(Saved data entries)
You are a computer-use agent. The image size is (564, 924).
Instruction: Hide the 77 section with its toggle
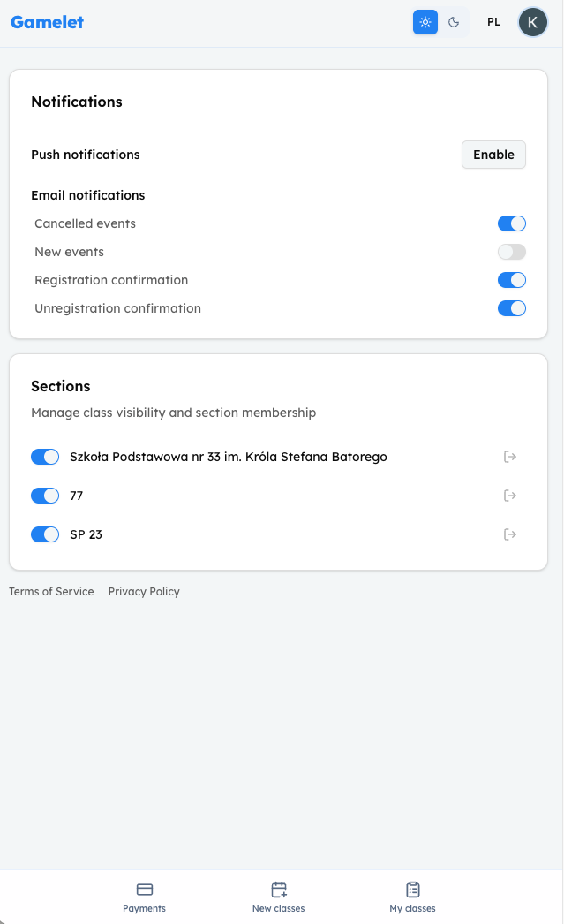click(x=45, y=496)
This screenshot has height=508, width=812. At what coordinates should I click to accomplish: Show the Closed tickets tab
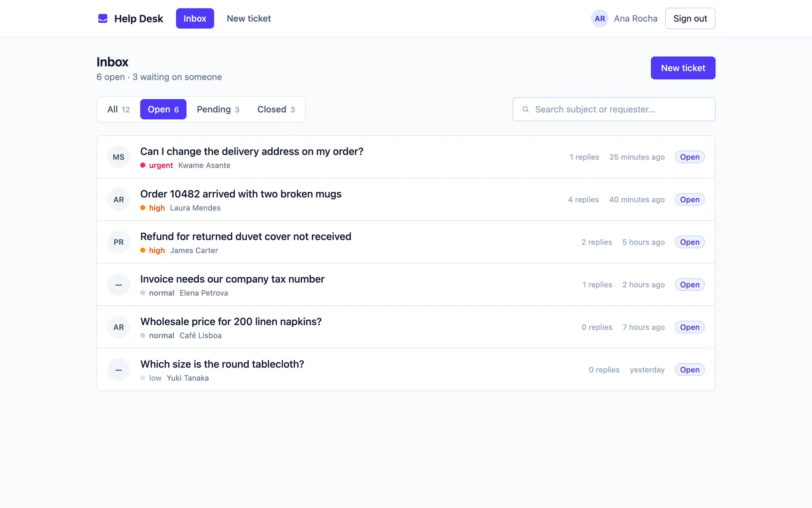(276, 109)
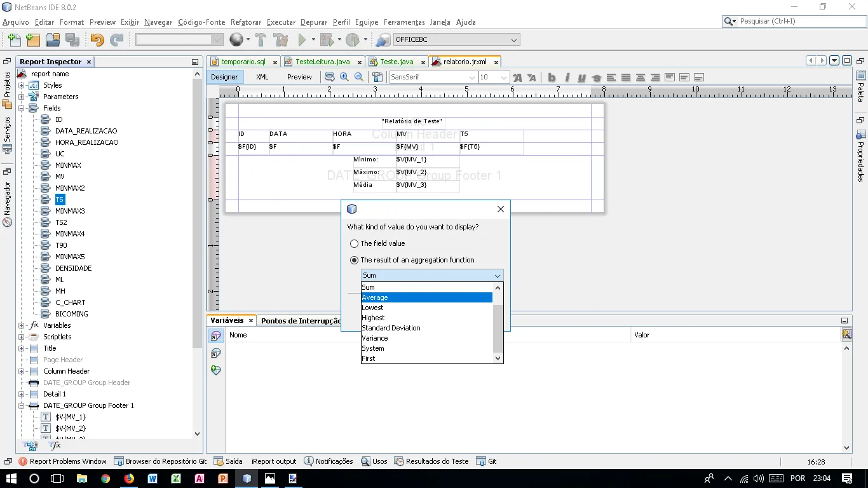Open the Preview view button

click(299, 77)
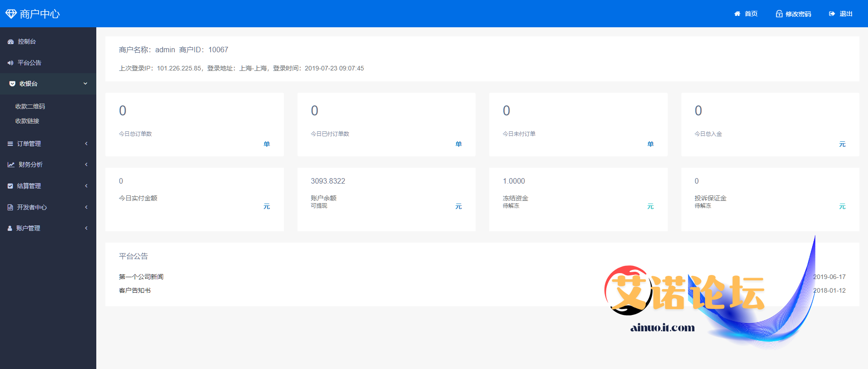
Task: Expand the 结算管理 submenu arrow
Action: pos(86,186)
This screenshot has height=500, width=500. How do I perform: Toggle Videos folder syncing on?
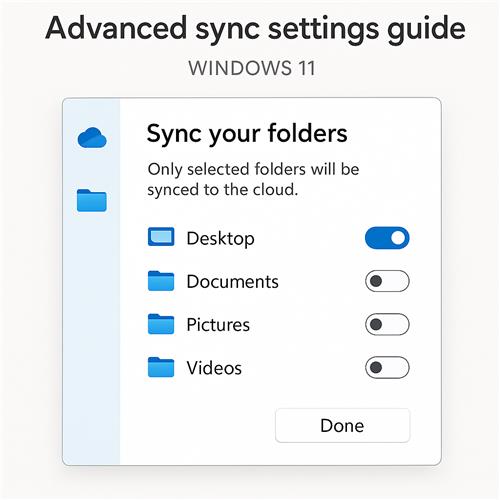coord(387,367)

> _Task statement_: Reproduce all entries above exactly, minus the images.

> _Your solution_:
You are a computer-use agent. The image size is (564, 924).
Instruction: Hide the 77 section with its toggle
click(x=45, y=496)
This screenshot has height=508, width=812. At what coordinates should I click to accomplish: Show the Closed tickets tab
(276, 109)
Open the Preview view button

click(299, 77)
Task: Expand the 结算管理 submenu arrow
Action: pos(86,186)
This screenshot has height=500, width=500. How do I perform: Toggle Videos folder syncing on?
coord(387,367)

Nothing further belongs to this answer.